A hacker reportedly skimmed credit card numbers, security codes, and addresses from the NIS America checkout process, according to the company.
If you recently went shopping on NIS America’s online store, you may want to double check your latest credit card statement. The company sent an email to users this week informing shoppers that their credit card information may have been stolen in a hack.
According to the email, which was obtained by Nintendo Life, a “malicious process” was found on NIS America’s online store checkout page on Feb. 26. An unauthorized presence reportedly added a redirect to an external web page that grabbed users’ payment information, including credit card numbers, CVV security codes, expiration dates, shoppers’ names, their addresses, and their emails.
While orders were then successfully processed by NIS America afterward, this meant an unauthorized presence was skimming data from unsuspecting shoppers in between placing their order and successfully sending it over to NIS America. The breach reportedly began on Jan. 23 and lasted until Feb. 26, impacting the site for an entire month. NIS America has since plugged the data breach’s entry point and improved the store’s security features.

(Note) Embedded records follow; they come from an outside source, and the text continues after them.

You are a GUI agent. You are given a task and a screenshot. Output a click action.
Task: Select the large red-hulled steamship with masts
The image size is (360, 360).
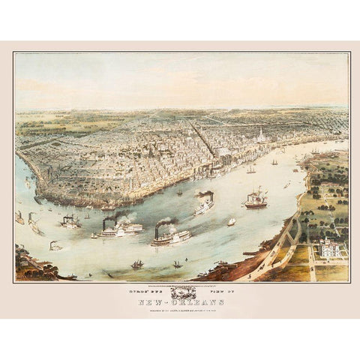pos(256,200)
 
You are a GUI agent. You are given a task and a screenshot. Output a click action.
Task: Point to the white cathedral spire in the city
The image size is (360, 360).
pos(260,136)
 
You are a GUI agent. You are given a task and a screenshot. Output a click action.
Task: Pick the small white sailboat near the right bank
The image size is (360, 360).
pos(231,222)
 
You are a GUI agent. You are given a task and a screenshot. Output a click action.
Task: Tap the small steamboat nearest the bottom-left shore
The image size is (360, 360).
pos(55,245)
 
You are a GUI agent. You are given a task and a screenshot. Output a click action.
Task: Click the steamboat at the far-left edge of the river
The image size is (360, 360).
pos(20,218)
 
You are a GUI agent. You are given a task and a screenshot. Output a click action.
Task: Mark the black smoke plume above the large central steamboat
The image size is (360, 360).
pos(164,223)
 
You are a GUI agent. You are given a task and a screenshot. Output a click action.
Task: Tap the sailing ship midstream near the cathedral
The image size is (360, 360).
pos(250,170)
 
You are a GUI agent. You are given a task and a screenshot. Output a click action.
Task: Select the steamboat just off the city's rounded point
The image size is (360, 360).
pos(70,221)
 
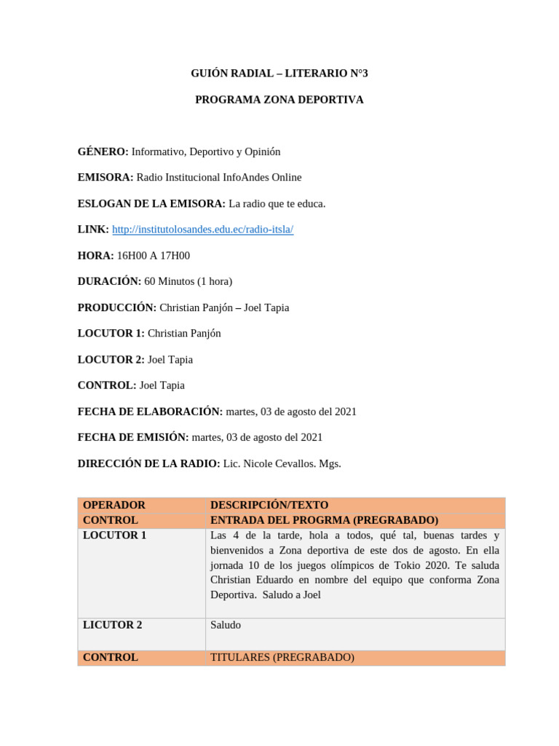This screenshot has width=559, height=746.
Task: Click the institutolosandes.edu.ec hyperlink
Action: pyautogui.click(x=202, y=229)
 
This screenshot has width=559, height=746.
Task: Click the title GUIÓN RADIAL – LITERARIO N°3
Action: pyautogui.click(x=279, y=74)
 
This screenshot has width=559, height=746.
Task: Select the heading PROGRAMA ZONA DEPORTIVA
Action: pyautogui.click(x=279, y=100)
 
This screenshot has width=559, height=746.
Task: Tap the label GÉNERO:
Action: pyautogui.click(x=103, y=152)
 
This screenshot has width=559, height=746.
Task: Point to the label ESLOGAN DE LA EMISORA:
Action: pyautogui.click(x=151, y=203)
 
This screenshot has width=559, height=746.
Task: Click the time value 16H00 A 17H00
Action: pyautogui.click(x=154, y=256)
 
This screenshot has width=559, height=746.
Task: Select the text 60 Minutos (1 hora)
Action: pyautogui.click(x=188, y=281)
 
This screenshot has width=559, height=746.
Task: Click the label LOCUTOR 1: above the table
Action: pyautogui.click(x=111, y=333)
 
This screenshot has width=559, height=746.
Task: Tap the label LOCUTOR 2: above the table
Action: pyautogui.click(x=111, y=359)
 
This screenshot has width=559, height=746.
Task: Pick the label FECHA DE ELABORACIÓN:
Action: pyautogui.click(x=150, y=412)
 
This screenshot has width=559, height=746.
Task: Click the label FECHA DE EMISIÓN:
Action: pyautogui.click(x=133, y=437)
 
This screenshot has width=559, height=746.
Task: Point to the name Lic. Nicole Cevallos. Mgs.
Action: pyautogui.click(x=282, y=463)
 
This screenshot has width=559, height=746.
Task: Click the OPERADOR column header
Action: pyautogui.click(x=114, y=505)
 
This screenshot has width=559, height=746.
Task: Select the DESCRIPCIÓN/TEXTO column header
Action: pyautogui.click(x=269, y=505)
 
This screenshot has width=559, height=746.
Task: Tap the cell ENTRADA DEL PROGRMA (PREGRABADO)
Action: pyautogui.click(x=324, y=520)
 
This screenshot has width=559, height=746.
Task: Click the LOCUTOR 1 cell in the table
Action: pyautogui.click(x=114, y=535)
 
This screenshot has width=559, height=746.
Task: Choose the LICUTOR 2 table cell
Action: pyautogui.click(x=113, y=625)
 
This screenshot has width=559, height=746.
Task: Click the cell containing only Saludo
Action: pyautogui.click(x=226, y=625)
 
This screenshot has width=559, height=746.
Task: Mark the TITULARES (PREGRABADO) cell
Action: pyautogui.click(x=282, y=657)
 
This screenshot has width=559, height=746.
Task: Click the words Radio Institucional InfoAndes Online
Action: pyautogui.click(x=218, y=178)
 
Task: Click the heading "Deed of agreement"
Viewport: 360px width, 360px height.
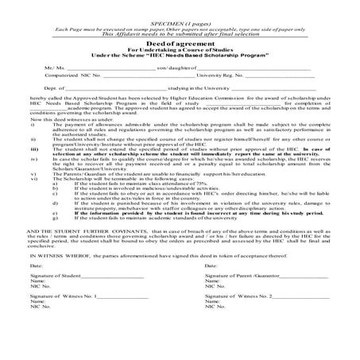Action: [179, 45]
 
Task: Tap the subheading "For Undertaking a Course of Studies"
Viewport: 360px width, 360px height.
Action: [179, 52]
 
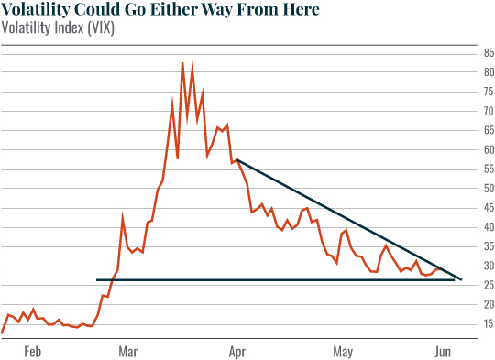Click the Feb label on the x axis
33,351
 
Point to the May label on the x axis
343,351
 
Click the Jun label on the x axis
443,351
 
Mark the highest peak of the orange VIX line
182,63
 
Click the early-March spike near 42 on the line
123,218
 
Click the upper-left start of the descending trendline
237,160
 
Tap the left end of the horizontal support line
97,279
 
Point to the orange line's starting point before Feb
3,332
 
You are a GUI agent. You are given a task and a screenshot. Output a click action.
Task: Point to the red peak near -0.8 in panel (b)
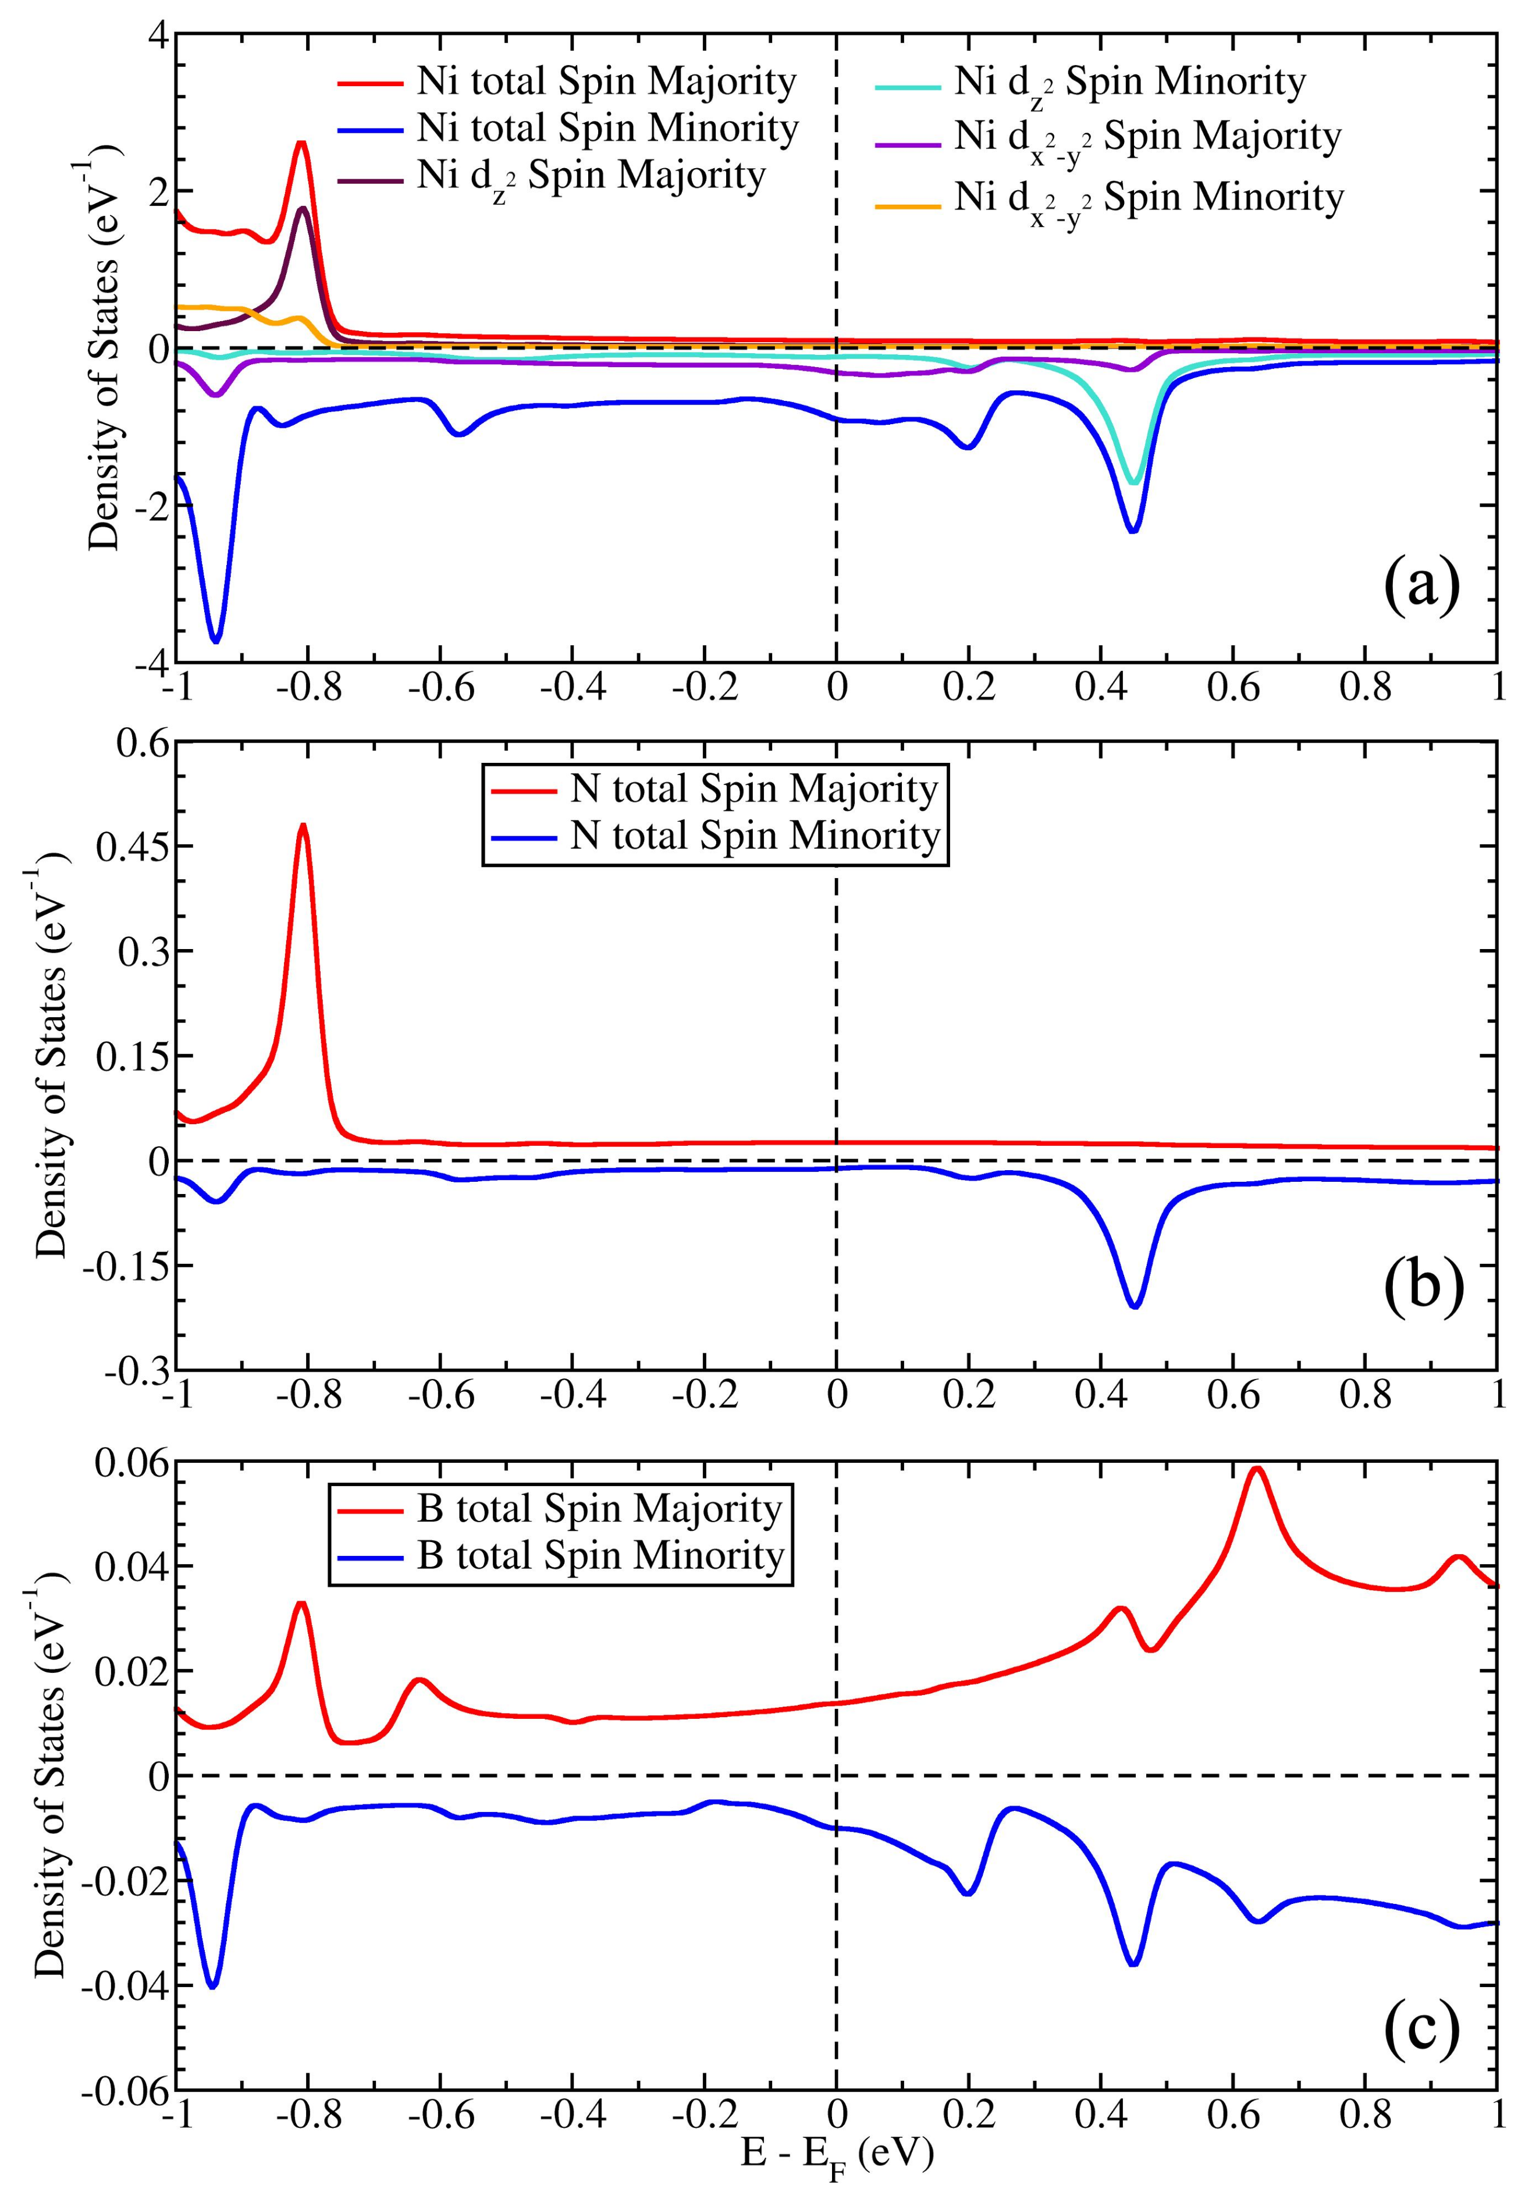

“Once we became aware of this issue, we immediately took our store pages offline to prevent any further breaches,” NIS America explained, according to Nintendo Life. “After taking our store pages offline, we scanned all our processes to determine the exact point of entry, as well as determine when this change occurred on our online stores. We have taken steps to solve the issue that resulted in this breach, along with several other steps to improve our site’s security.”
If you recently shopped at NIS America, there are a few details to keep in mind before canceling your credit card. For one, the unauthorized website only skimmed data from the checkout process itself. PayPal accounts were not affected, Social Security numbers weren’t grabbed, and any cards typed into the NIS America checkout page before Jan. 23 were not stolen.
The problem was also resolved by Feb. 26, meaning if you only bought something from NIS America in the following days, you should be okay. Also, as of this time, only NIS’ North American online store was affected, not its other regions.
In an attempt to earn shoppers’ “trust and confidence” after the breach, NIS America is sending shoppers a $5 discount within the coming days.